May 2, 2009

First Rep. Virginia Foxx called Matthew Shepard's murder a 'hoax'. Then, she turned around and issued a non-apology apology:

I am especially sorry if his grieving family was offended by my statement. I was referring to a 2004 ABC News 20/20 report on Mr. Shepard's death. ABC's 20/20 report questioned the motivation of those responsible for his death. Referencing this media account may have been a mistake, but it was a mistake based on what I believed were reliable accounts.

But it wasn't a reliable account -- a fact that is obviously not well enough known, but still isn't any kind of excuse for uttering that kind of smear. And that's the problem. She spread a lie, a harmful, ugly lie, about Matt Shepard on the floor of the Congress, and she has never made plain to the public that it was a lie.

So you can't really blame Judy Shepard, Matthew's mother, for declining to accept: "She's apologizing for semantics."

Yesterday she tried again, and failed just as miserably to actually own up to the problem:

“In the heat of trying to handle the rule on the floor, anybody can use a bad choice of words. Saying that the event was a hoax was a poor choice of words,” Foxx said. “I’ve apologized for that. I never meant in any way to harm the family or offend the family or anybody else for that matter.”

“The term ‘hoax’ was a poor choice of words used in the discussion of the hate-crimes bill,” Foxx said in a statement. “Mr. Shepard’s death was nothing less than a tragedy, and those responsible for his death certainly deserved the punishment they received.”

As David Badash at the New Civil Rights Movement acutely observes:

Foxx’s newest “apology” demonstrates her lack of understanding of the basic issue confronting her: She lied about why Matthew Shepard was killed, and maligned the memory of a 21 year-old college student who, to the world, has become the face of a hate crime victim.

... One non-apology is bad, two demonstrates not only a lack of remorse or decency, but a total lack of understanding of the important and sensitive issues that confront our country.

You see, that ABC News report, by Elizabeth Vargas, was debunked at the time as a journalistic atrocity:

[T]he entire thrust of ABC's "revelations" -- that it was all a drug binge, not a hate crime -- reveals how little the reporters who worked on this understand not just bias crimes but criminal law generally. One factor, such as drug use, does not cancel out another, such as a bias motive. They often in fact appear together and work in conjunction.

There's an even more significant problem with the 20/20 report, however: It is signficantly factually flawed.

The flaw is not so much in what it reports, but what it intentionally omits.

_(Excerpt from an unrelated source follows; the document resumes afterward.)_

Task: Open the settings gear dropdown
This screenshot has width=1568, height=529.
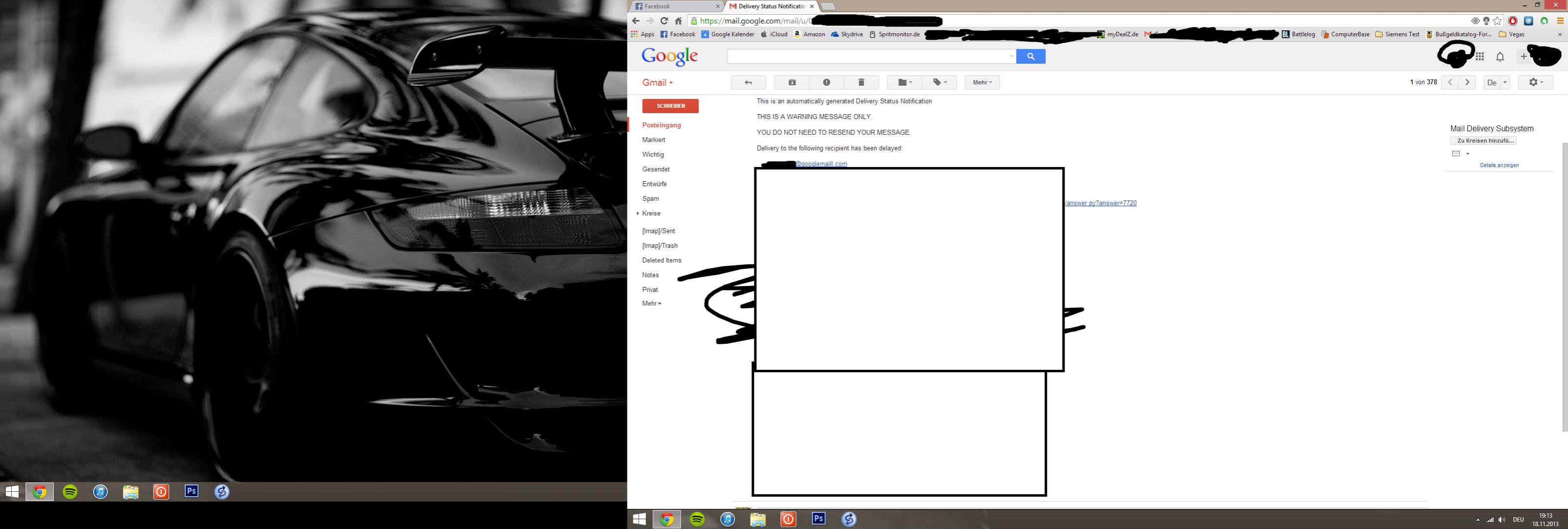Action: 1535,83
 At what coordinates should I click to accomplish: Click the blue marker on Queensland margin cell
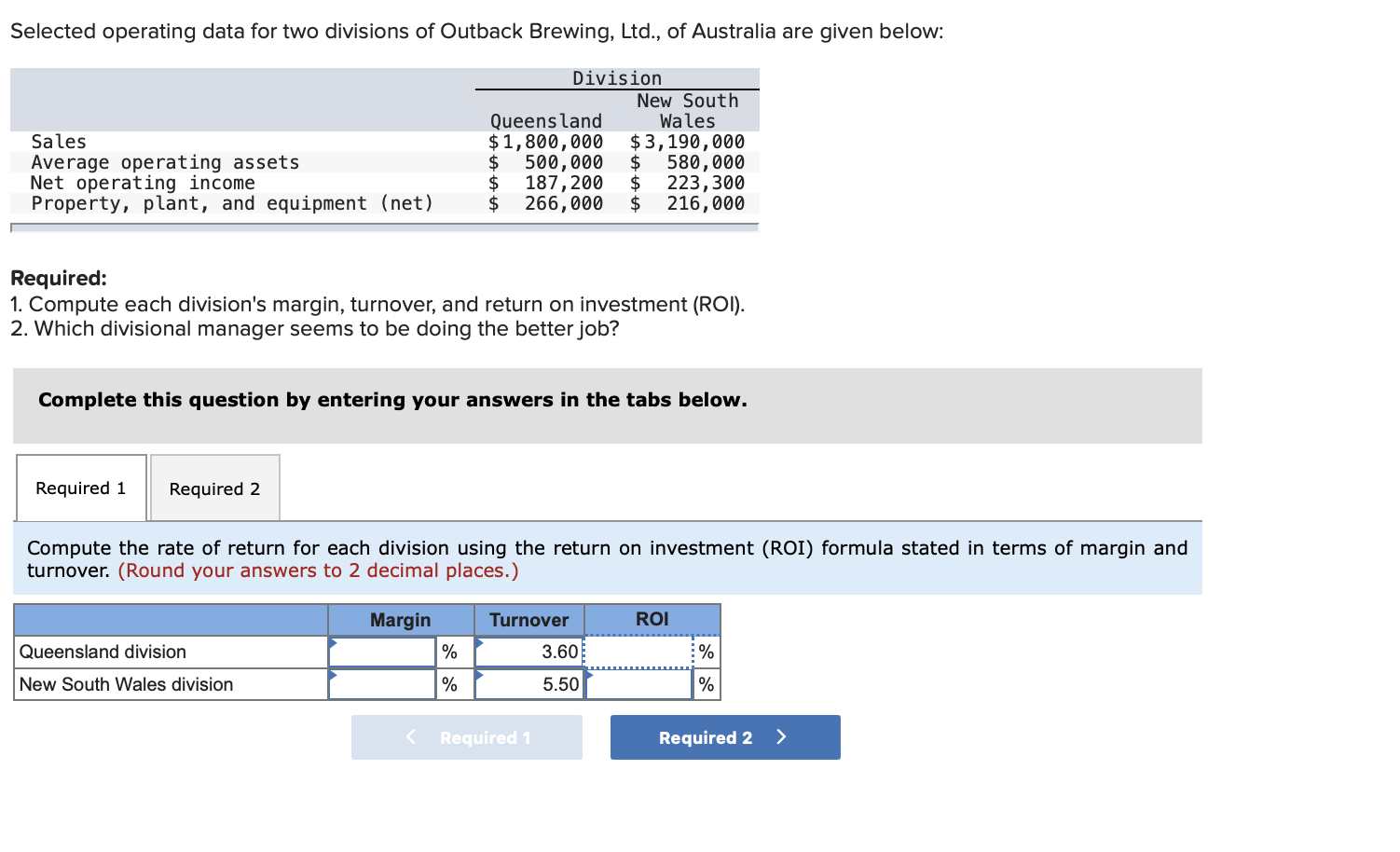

...[T]he 20/20 report substantially omits evidence that was produced at the time establishing McKinney's bias motivation. And indeed, McKinney not only did not deny the existence of this bias, he positively embraced it at trial by attempting a "gay panic" defense.

Incidentally, Fritzen was not the lead investigator in the case. That honor went to a fellow named Rob DeBree. And DeBree has significantly repudiated the "crystal meth" theory.

Here's what he told Beth Loffreda, author of Losing Matt Shepard: Life and Politics in the Aftermath of an Anti-Gay Murder, regarding the attempt by McKinney's defense team to paint him as being under the influence of crystal meth:

Rob DeBree too was unimpressed by the argument -- he told me quite forcefully that the murder didn't look like any meth crime he knew.

In his confession to DeBree, McKinney had denied using meth the day of the murder, and while McKinney had been arrested too late for the police to confirm this through blood testing, DeBree felt certain that for once he had told the truth. Obviously it's unsurprising that the lead investigator would disagree with the defense, but DeBree had some compelling reasons on his side. "There's no way" it was a meth crime, DeBree argued, still passionate about the issue when I met him nearly six months after the trial had ended. No evidence of recent drug use was "found in the search of their residences. There was no evidence in the truck. From everything we were able to investigate, the last time they would have done meth would have been up to two to three weeks previous to that night. What the defense attempted to do was a bluff." ...

There are other serious problems with the report. It omits the fact that McKinney has now changed his story at least three times, and probably more, raising serious doubts about his credibility anyway. It also omits the fact that other detectives in the case testified at trial that the victim was selected for violence, and was beaten especially severely, because he was gay. Their testimony was based on their actual conversations with McKinney and Henderson.

And the piece's later attempts to defend McKinney by tainting Shepard's reputation (claiming he also was a crystal-meth user) should be beneath even the lowliest cops-and-courts reporter, let alone a national news organization. Even if true, whatever Shepard's habits, he did not deserve to die for them.

Nonetheless, as Foxx's remarks suggest -- and as posts from the right-wing blogosphere amply demonstrate -- the belief that the 20/20 report was anything remotely accurate or even a worthwhile piece of journalism has lingered as conventional wisdom on the right. As I recently noted, even Andrew Sullivan and Andrew Breitbart have been known to cough that hairball up in our laps too.